Holli was born a happy and healthy baby. When her parents, Devin and Richie, took Holli to her first pediatrician visit, however, something caught the doctor’s eye. The sclera, or the white outer layer, in both Holli’s eyes was bluish-grey. When that didn’t change with time, the doctor recommended that Devin and Richie see specialists who could follow up on his concern that Holli had osteogenesis imperfecta.  

An imperfection in Holli’s skull formation eventually led to an official diagnosis of osteogenesis imperfecta type 1. It also led Holli to Gillette Children’s for care. “All we knew is we had a fragile baby,” Devin shared. “It changed everything – how to bathe her, how to get her dressed, even who could see her.” 
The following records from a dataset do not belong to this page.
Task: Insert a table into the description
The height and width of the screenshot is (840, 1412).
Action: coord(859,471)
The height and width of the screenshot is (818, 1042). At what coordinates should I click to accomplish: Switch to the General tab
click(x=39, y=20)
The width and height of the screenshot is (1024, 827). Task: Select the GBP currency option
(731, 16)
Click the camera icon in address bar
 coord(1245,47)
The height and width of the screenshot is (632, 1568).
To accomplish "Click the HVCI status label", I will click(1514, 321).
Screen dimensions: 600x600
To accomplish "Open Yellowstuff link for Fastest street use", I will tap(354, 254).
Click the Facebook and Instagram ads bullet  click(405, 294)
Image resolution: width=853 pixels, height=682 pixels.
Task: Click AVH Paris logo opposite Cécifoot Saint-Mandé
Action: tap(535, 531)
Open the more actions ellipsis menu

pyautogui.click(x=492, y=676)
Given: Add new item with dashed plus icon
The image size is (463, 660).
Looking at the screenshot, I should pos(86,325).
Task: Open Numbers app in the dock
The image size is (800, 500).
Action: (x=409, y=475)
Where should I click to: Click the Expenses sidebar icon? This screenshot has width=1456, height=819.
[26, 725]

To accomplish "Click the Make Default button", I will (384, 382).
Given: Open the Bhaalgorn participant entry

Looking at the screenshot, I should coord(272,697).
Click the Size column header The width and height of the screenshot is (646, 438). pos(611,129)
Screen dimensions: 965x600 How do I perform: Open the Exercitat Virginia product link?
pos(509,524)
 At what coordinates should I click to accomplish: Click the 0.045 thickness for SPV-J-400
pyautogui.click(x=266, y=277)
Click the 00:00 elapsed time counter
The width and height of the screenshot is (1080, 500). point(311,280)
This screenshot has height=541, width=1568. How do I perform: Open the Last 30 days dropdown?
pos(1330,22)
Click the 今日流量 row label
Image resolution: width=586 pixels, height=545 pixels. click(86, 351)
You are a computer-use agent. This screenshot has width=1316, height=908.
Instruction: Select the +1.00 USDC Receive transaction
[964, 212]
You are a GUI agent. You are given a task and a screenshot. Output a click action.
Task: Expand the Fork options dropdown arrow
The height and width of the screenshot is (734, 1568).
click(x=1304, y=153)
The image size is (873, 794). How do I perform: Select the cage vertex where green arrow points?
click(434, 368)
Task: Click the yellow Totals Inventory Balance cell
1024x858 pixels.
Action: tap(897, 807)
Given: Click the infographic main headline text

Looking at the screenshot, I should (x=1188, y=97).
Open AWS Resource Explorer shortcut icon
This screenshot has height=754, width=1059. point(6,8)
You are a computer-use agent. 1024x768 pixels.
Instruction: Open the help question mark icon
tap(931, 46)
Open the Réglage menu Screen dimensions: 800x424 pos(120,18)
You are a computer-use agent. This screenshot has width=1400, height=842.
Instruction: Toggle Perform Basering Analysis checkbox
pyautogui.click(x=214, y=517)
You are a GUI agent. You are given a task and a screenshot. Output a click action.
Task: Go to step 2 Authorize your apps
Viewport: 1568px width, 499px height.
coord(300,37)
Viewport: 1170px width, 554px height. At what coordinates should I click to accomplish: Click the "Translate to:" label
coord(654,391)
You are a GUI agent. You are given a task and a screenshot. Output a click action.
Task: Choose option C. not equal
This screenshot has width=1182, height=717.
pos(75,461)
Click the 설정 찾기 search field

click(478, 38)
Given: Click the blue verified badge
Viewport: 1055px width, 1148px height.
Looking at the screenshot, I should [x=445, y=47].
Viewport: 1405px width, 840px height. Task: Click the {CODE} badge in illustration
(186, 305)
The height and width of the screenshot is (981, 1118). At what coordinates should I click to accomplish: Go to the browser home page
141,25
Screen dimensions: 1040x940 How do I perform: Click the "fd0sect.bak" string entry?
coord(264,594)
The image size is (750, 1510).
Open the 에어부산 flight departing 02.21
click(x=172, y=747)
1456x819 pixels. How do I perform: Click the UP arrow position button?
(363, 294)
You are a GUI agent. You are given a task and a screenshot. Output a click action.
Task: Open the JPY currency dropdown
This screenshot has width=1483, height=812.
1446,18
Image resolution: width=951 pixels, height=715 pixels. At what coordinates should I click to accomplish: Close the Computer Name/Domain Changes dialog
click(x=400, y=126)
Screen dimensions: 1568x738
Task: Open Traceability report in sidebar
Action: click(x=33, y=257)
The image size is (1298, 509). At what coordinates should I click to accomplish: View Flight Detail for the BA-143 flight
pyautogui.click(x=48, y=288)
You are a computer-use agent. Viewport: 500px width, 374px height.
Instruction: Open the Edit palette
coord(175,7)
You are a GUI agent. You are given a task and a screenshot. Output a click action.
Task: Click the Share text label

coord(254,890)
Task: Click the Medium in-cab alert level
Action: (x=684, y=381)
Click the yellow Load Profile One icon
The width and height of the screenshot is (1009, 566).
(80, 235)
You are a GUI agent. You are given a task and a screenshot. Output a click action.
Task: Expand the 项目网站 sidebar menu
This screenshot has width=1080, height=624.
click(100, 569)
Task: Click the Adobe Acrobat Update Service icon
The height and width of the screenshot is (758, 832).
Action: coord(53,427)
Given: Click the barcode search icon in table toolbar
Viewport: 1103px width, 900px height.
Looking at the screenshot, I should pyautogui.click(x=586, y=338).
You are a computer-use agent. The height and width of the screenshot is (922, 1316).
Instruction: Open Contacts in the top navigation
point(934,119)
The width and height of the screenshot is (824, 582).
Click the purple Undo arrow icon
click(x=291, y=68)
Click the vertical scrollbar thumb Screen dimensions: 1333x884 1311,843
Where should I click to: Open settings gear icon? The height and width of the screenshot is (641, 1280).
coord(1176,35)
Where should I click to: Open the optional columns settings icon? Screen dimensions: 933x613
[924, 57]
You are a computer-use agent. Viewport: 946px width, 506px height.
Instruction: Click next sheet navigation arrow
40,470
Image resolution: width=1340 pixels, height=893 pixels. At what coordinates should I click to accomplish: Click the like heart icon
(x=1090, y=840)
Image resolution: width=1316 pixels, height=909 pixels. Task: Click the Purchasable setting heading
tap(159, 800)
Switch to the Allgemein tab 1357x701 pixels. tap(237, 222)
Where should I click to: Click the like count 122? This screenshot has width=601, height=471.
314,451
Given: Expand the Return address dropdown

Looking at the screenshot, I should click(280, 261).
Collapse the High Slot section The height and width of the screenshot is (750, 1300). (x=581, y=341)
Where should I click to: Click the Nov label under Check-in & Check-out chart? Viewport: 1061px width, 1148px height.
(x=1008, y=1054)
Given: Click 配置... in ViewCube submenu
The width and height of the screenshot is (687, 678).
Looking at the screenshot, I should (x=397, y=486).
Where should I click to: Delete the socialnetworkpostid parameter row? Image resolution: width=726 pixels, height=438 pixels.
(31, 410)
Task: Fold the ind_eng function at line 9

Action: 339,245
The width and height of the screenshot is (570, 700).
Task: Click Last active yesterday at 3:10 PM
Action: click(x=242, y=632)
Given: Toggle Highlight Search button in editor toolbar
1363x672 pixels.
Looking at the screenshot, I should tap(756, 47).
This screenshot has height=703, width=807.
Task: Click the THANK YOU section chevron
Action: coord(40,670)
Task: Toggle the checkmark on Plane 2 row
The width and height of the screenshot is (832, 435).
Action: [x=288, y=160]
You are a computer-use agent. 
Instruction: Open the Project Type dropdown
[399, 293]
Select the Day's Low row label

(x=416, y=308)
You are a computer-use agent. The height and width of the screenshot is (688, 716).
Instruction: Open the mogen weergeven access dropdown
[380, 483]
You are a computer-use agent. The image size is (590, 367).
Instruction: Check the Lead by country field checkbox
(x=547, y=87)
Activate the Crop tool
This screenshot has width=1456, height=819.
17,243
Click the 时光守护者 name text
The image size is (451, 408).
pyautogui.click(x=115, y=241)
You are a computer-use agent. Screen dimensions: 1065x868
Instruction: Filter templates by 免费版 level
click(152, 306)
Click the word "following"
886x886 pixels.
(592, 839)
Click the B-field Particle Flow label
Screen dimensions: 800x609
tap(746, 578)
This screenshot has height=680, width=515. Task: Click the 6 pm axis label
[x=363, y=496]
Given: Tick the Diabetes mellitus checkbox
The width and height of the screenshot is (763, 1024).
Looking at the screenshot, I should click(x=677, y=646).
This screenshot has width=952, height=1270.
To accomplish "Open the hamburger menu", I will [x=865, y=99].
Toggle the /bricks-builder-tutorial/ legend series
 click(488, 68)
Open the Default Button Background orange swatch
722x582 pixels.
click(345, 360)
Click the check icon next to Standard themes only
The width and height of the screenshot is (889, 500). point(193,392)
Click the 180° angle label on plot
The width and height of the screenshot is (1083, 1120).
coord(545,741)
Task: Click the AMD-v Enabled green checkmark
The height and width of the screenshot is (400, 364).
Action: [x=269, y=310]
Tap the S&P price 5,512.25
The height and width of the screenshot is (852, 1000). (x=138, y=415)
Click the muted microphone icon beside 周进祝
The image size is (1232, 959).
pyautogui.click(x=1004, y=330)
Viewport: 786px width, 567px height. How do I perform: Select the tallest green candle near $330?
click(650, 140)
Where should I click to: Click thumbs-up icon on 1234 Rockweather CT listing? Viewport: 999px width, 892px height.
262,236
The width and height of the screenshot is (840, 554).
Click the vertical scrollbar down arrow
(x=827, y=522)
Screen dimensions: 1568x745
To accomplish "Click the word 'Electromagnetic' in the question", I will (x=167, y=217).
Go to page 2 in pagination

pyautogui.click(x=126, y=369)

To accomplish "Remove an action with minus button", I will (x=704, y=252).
Devin shared her fears and her frustrations with a work colleague, who put Devin in touch with a friend who worked at Gillette. From there, it took only one phone call to get a same-day appointment and the comfort, information, and care plan Holli’s family needed.  

Coordinated Rare Disease Care

“We spent two hours with Dr. Kevin Sheridan, who reviewed notes from other hospitals and clinics Holli had visited,” says Devin. “He confirmed Holli’s diagnosis, but also said ‘You do not have a fragile baby. She’s going to be ok. Here’s what’s going to happen.’” 

This guidance helped Holli’s family chart a path forward with a full team of specialists to support them. Coordinated care has helped with everything from managing Holli’s medical needs to enabling her to enroll in daycare and school along with her friends.  

Holli’s favorite nurse, Krissy Plasch, has played a big role in her care at Gillette. They’ve bonded during Holli’s regular infusion appointments. “She makes me calmer when I get my stuff done,” says Holli. “She just makes me happy. I’ve seen her since I was one.”

Because of Holli’s early and ongoing care at Gillette, her infusion frequency is now down to once every six months. When she’s not on the swings at the school playground or solving math problems, Holli loves spending time with her Yorkie, Molly, and playing Roblox with her “kinda sister” – her best friend, Elsa.  

A Worldwide Leader in Caring for Rare Diseases

With roughly 7,000 rare diseases in existence, approximately 25 to 30 million Americans currently live with one. Gillette is known worldwide for its expertise in caring for children diagnosed with rare diseases. Approximately one out of every five patients at Gillette Children’s have been diagnosed with a rare disease. Since its founding in 1897, Gillette has been at the forefront of treating children who have conditions affecting the brain, bones, and movement.